**WHAT YOU WILL DO:**
Your answer should consist of each line below that contains the string "Open".

[[ INFORMATION GIVEN, beginning ]]

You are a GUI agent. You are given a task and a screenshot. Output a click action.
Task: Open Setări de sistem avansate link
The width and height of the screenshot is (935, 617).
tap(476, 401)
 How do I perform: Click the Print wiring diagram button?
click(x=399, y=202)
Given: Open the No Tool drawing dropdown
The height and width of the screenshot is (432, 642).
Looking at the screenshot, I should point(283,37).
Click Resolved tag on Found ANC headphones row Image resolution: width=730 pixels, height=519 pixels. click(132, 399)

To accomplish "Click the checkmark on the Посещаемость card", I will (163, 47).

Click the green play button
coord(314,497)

[[ INFORMATION GIVEN, end ]]
[[ INFORMATION GIVEN, beginning ]]

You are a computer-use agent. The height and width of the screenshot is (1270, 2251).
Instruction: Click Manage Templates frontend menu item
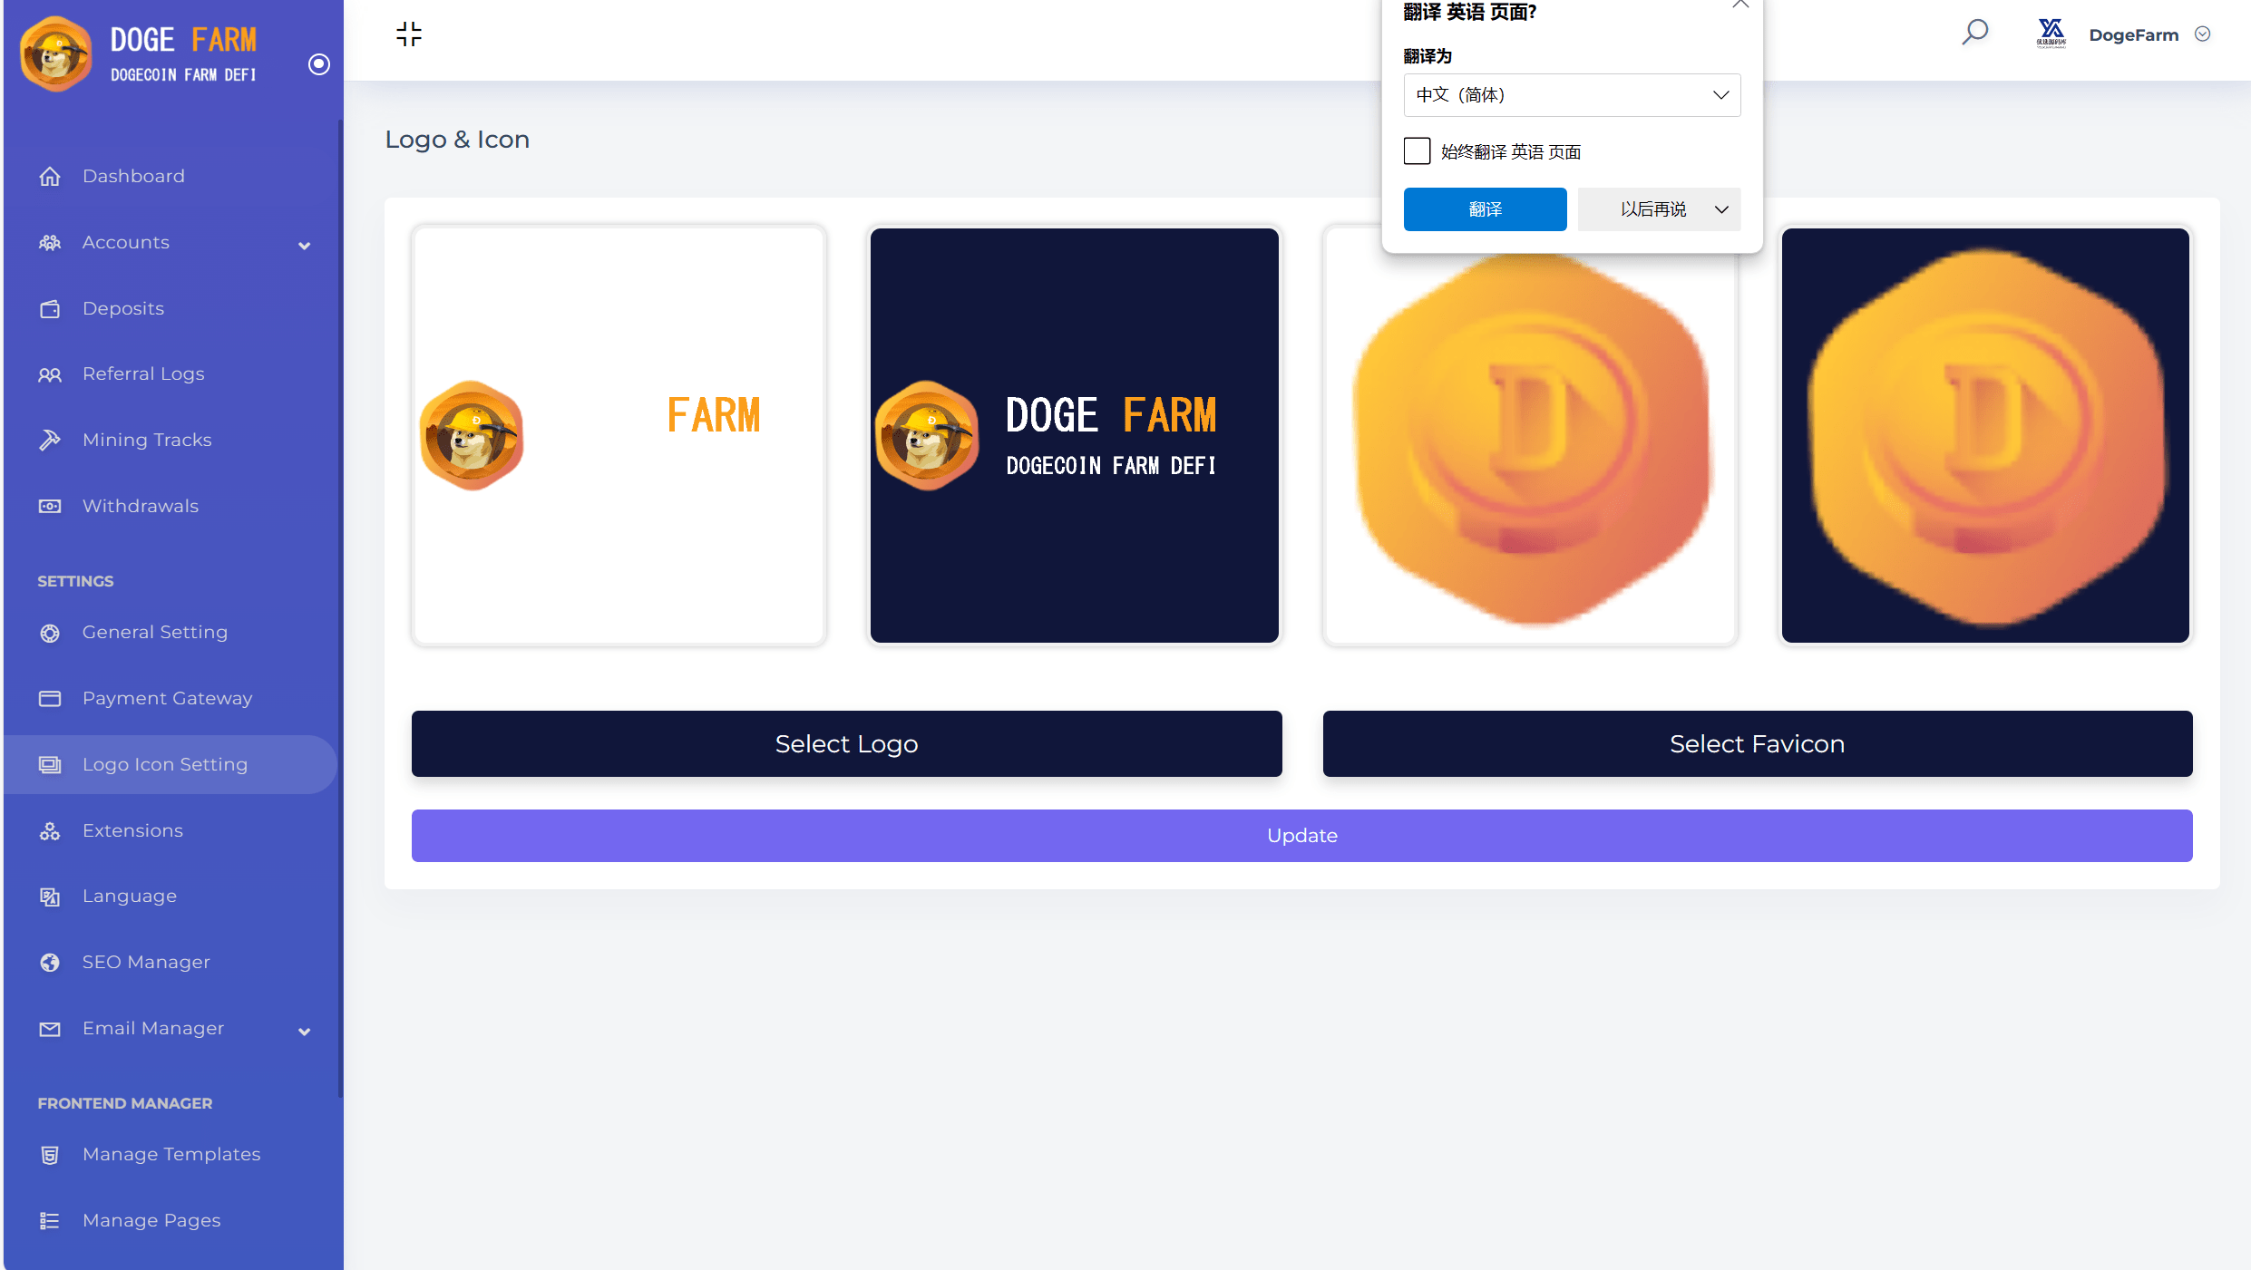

[[ INFORMATION GIVEN, end ]]

**TASK RESPONSE:**
Task: Open Setări de sistem avansate link
Given: Open the No Tool drawing dropdown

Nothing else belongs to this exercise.